Despite the outcome of the experiment by Dorothy Retallack where plants exposed for 8-hour period
died two weeks later, DeMorgenzon wine estate played the music around the clock with no negative
result. They played the baroque music not just in the vineyard, but also in the wine cellar as well as
in the tasting room.

Vineyard in Tuscany
Another vineyard Paradiso di Frassinain Tuscany, Italy, uses classical music to get better production
from its vineyards.
They observed that vine plants mature faster when exposed to the soothing sounds of Mozart,
Vivaldi, Haydn and Mahler as compared to the controlled site.
This project to wire the vineyard for musical sound started in 2001 as an ecological way to keep
pests away. However, when they saw better and improved plants and fruits, the project continued
ever since as a 'productivity tool'.

Just like DeMorgenzon wine estate, the music is played non-stop 24 hours a day with no negative
results.

Il Paradiso di Frassina with speakers for the music therapy!


Source: mamaladama, CC BY-NC 2.0 via Flickr.com

Are You Still Skeptical? This Book Agrees with You!

The Informed Gardener

Are You Still Doubtful on the Effect of Music on Plant Growth?


Despite the numerous research and successful commercial usage of music to increase productivity
from plants, there are still skeptics who question the effectiveness of this method.

Research Work by Korean Scientist

It was reported in The Telegraph newspaper that scientists from National Institute of Agricultural
Biotechnology in Suwon, South Korea played classical music in rice fields, and concluded that plant
genes can "hear" and had improved yield. The research was published in August 2007 issue of New
Scientist. This finding, however, received negative comments from some quarters that cited external
factors such as wind that might have drowned out the effects for the experiment to be effective.
Others say too few samples were analyzed for it to be conclusive.

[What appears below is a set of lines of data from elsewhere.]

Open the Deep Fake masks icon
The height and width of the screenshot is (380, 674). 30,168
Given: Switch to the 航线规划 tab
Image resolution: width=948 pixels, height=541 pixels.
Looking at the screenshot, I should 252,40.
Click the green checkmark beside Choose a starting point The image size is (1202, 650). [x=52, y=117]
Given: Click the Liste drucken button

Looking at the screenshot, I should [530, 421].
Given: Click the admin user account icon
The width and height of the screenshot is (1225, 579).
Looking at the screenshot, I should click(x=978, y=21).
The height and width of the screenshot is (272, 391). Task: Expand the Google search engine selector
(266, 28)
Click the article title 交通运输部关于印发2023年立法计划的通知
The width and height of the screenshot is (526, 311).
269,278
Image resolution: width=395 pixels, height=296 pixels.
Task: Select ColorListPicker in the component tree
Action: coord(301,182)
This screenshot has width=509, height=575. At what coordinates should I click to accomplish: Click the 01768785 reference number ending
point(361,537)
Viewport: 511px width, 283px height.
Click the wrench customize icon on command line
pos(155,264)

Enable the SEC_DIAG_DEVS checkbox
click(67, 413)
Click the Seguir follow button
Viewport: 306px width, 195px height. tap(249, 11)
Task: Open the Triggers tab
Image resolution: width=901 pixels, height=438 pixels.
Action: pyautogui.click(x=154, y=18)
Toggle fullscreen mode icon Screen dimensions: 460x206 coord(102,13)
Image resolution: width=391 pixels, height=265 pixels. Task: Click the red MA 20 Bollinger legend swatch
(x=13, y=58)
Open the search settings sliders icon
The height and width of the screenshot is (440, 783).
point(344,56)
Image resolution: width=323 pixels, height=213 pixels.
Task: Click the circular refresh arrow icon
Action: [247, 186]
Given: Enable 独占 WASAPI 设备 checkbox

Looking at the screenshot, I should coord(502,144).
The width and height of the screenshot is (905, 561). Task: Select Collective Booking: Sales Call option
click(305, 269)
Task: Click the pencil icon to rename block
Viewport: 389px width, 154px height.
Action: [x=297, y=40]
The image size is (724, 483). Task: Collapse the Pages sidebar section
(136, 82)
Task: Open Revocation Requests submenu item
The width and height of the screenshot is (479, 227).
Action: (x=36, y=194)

Linda Chalker-Scott's concern


Linda Chalker-Scott, in her book 'The Informed Gardener', questions the authenticity of some
common beliefs including the effect of music on plant growth.
She listed out several concerns on the work of Dorothy Retallack, as described in 'The Sound of
Music and Plants'. Some of these concerns were:

Citing the works of professors in physics and theology, but not in biology

Lack of relevant references

Poor reasoning and being bias in her expectations

Insufficient number of samplings

Poor experiment tools

Publisher that does not specialize in science published her book.

She did not publish her findings in peer-reviewed journal.